━━ Exercise data

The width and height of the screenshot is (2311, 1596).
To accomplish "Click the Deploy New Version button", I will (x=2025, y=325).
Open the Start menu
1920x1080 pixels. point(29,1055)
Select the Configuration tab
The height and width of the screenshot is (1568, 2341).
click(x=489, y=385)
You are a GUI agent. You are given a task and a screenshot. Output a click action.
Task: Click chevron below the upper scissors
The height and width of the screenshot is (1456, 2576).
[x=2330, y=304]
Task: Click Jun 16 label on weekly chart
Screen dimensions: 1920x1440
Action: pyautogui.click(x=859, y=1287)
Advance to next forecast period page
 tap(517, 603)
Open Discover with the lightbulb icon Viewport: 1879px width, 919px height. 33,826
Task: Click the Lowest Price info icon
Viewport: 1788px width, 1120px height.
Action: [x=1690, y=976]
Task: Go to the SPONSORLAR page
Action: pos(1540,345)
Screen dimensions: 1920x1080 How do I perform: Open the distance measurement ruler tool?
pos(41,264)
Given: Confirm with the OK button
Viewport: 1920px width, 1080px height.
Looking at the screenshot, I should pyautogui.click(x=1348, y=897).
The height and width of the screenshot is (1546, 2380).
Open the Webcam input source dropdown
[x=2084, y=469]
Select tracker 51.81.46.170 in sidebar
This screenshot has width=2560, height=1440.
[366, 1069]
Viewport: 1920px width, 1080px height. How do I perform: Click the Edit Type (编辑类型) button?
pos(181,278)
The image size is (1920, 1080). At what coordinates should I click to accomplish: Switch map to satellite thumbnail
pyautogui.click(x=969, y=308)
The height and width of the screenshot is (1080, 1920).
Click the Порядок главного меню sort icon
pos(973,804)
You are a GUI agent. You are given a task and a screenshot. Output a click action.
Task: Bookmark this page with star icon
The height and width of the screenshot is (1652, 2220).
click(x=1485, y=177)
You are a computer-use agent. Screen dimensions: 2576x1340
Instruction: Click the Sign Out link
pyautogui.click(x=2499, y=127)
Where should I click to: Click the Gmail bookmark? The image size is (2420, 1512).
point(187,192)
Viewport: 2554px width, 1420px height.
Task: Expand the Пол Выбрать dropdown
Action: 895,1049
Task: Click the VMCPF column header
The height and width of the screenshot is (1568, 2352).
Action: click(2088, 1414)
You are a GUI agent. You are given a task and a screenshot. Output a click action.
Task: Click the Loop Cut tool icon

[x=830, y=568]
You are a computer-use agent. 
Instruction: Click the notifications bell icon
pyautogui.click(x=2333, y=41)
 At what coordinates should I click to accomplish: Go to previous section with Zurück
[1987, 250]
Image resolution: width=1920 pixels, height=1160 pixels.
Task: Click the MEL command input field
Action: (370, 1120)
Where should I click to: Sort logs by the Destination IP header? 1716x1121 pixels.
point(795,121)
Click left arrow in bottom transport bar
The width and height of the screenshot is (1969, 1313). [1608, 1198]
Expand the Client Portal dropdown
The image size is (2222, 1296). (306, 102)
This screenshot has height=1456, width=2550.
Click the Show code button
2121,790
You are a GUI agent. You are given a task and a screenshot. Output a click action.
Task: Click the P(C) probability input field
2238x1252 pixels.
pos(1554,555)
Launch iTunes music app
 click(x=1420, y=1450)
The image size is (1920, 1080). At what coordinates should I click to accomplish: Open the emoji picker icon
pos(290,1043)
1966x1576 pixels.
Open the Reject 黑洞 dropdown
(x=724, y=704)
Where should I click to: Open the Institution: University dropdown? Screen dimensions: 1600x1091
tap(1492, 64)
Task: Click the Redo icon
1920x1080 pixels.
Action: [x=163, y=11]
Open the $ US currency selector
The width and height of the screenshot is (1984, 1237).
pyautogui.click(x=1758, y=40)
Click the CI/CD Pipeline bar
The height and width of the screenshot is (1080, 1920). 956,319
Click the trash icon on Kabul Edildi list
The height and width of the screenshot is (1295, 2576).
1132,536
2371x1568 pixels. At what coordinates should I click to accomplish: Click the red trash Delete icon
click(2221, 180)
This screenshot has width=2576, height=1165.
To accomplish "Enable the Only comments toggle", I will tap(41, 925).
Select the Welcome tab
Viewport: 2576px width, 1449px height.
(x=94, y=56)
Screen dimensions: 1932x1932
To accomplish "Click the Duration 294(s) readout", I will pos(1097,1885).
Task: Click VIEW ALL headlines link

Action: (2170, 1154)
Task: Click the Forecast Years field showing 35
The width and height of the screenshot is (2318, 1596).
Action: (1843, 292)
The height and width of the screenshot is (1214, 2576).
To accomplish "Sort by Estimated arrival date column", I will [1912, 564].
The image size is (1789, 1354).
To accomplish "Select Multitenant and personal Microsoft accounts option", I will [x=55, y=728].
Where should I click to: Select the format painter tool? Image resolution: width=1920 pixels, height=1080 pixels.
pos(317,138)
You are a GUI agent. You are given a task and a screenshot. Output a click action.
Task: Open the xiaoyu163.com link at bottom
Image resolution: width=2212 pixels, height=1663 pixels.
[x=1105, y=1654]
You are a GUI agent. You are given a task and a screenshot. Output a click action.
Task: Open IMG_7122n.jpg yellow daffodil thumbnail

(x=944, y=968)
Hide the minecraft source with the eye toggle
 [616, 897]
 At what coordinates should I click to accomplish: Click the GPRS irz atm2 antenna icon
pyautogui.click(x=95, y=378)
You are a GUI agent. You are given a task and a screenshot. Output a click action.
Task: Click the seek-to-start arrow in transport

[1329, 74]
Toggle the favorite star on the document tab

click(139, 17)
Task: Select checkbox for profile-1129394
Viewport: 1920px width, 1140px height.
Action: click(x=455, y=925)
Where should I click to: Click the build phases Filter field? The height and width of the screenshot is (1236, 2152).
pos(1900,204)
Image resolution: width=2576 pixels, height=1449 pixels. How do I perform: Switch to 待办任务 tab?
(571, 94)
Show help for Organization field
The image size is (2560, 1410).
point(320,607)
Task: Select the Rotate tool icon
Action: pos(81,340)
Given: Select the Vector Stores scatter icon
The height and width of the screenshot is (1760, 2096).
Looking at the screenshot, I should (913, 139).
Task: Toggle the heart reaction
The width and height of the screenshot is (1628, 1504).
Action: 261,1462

━━━━

### Action item
Copy out the whole listing exactly; please set it all down.

### Completed exercise
The width and height of the screenshot is (2311, 1596).
To accomplish "Click the Deploy New Version button", I will (x=2025, y=325).
Open the Start menu
1920x1080 pixels. point(29,1055)
Select the Configuration tab
The height and width of the screenshot is (1568, 2341).
click(x=489, y=385)
You are a GUI agent. You are given a task and a screenshot. Output a click action.
Task: Click chevron below the upper scissors
The height and width of the screenshot is (1456, 2576).
[x=2330, y=304]
Task: Click Jun 16 label on weekly chart
Screen dimensions: 1920x1440
Action: pyautogui.click(x=859, y=1287)
Advance to next forecast period page
 tap(517, 603)
Open Discover with the lightbulb icon Viewport: 1879px width, 919px height. 33,826
Task: Click the Lowest Price info icon
Viewport: 1788px width, 1120px height.
Action: [x=1690, y=976]
Task: Go to the SPONSORLAR page
Action: pos(1540,345)
Screen dimensions: 1920x1080 How do I perform: Open the distance measurement ruler tool?
pos(41,264)
Given: Confirm with the OK button
Viewport: 1920px width, 1080px height.
Looking at the screenshot, I should pyautogui.click(x=1348, y=897).
The height and width of the screenshot is (1546, 2380).
Open the Webcam input source dropdown
[x=2084, y=469]
Select tracker 51.81.46.170 in sidebar
This screenshot has width=2560, height=1440.
[366, 1069]
Viewport: 1920px width, 1080px height. How do I perform: Click the Edit Type (编辑类型) button?
pos(181,278)
The image size is (1920, 1080). At what coordinates should I click to accomplish: Switch map to satellite thumbnail
pyautogui.click(x=969, y=308)
The height and width of the screenshot is (1080, 1920).
Click the Порядок главного меню sort icon
pos(973,804)
You are a GUI agent. You are given a task and a screenshot. Output a click action.
Task: Bookmark this page with star icon
The height and width of the screenshot is (1652, 2220).
click(x=1485, y=177)
You are a computer-use agent. Screen dimensions: 2576x1340
Instruction: Click the Sign Out link
pyautogui.click(x=2499, y=127)
Where should I click to: Click the Gmail bookmark? The image size is (2420, 1512).
point(187,192)
Viewport: 2554px width, 1420px height.
Task: Expand the Пол Выбрать dropdown
Action: 895,1049
Task: Click the VMCPF column header
The height and width of the screenshot is (1568, 2352).
Action: click(2088, 1414)
You are a GUI agent. You are given a task and a screenshot. Output a click action.
Task: Click the Loop Cut tool icon

[x=830, y=568]
You are a computer-use agent. 
Instruction: Click the notifications bell icon
pyautogui.click(x=2333, y=41)
 At what coordinates should I click to accomplish: Go to previous section with Zurück
[1987, 250]
Image resolution: width=1920 pixels, height=1160 pixels.
Task: Click the MEL command input field
Action: (370, 1120)
Where should I click to: Sort logs by the Destination IP header? 1716x1121 pixels.
point(795,121)
Click left arrow in bottom transport bar
The width and height of the screenshot is (1969, 1313). [1608, 1198]
Expand the Client Portal dropdown
The image size is (2222, 1296). (306, 102)
This screenshot has height=1456, width=2550.
Click the Show code button
2121,790
You are a GUI agent. You are given a task and a screenshot. Output a click action.
Task: Click the P(C) probability input field
2238x1252 pixels.
pos(1554,555)
Launch iTunes music app
 click(x=1420, y=1450)
The image size is (1920, 1080). At what coordinates should I click to accomplish: Open the emoji picker icon
pos(290,1043)
1966x1576 pixels.
Open the Reject 黑洞 dropdown
(x=724, y=704)
Where should I click to: Open the Institution: University dropdown? Screen dimensions: 1600x1091
tap(1492, 64)
Task: Click the Redo icon
1920x1080 pixels.
Action: [x=163, y=11]
Open the $ US currency selector
The width and height of the screenshot is (1984, 1237).
pyautogui.click(x=1758, y=40)
Click the CI/CD Pipeline bar
The height and width of the screenshot is (1080, 1920). 956,319
Click the trash icon on Kabul Edildi list
The height and width of the screenshot is (1295, 2576).
1132,536
2371x1568 pixels. At what coordinates should I click to accomplish: Click the red trash Delete icon
click(2221, 180)
This screenshot has width=2576, height=1165.
To accomplish "Enable the Only comments toggle", I will tap(41, 925).
Select the Welcome tab
Viewport: 2576px width, 1449px height.
(x=94, y=56)
Screen dimensions: 1932x1932
To accomplish "Click the Duration 294(s) readout", I will pos(1097,1885).
Task: Click VIEW ALL headlines link

Action: (2170, 1154)
Task: Click the Forecast Years field showing 35
The width and height of the screenshot is (2318, 1596).
Action: (1843, 292)
The height and width of the screenshot is (1214, 2576).
To accomplish "Sort by Estimated arrival date column", I will [1912, 564].
The image size is (1789, 1354).
To accomplish "Select Multitenant and personal Microsoft accounts option", I will [x=55, y=728].
Where should I click to: Select the format painter tool? Image resolution: width=1920 pixels, height=1080 pixels.
pos(317,138)
You are a GUI agent. You are given a task and a screenshot. Output a click action.
Task: Open the xiaoyu163.com link at bottom
Image resolution: width=2212 pixels, height=1663 pixels.
[x=1105, y=1654]
You are a GUI agent. You are given a task and a screenshot. Output a click action.
Task: Open IMG_7122n.jpg yellow daffodil thumbnail

(x=944, y=968)
Hide the minecraft source with the eye toggle
 [616, 897]
 At what coordinates should I click to accomplish: Click the GPRS irz atm2 antenna icon
pyautogui.click(x=95, y=378)
You are a GUI agent. You are given a task and a screenshot. Output a click action.
Task: Click the seek-to-start arrow in transport

[1329, 74]
Toggle the favorite star on the document tab

click(139, 17)
Task: Select checkbox for profile-1129394
Viewport: 1920px width, 1140px height.
Action: click(x=455, y=925)
Where should I click to: Click the build phases Filter field? The height and width of the screenshot is (1236, 2152).
pos(1900,204)
Image resolution: width=2576 pixels, height=1449 pixels. How do I perform: Switch to 待办任务 tab?
(571, 94)
Show help for Organization field
The image size is (2560, 1410).
point(320,607)
Task: Select the Rotate tool icon
Action: pos(81,340)
Given: Select the Vector Stores scatter icon
The height and width of the screenshot is (1760, 2096).
Looking at the screenshot, I should (913, 139).
Task: Toggle the heart reaction
The width and height of the screenshot is (1628, 1504).
Action: 261,1462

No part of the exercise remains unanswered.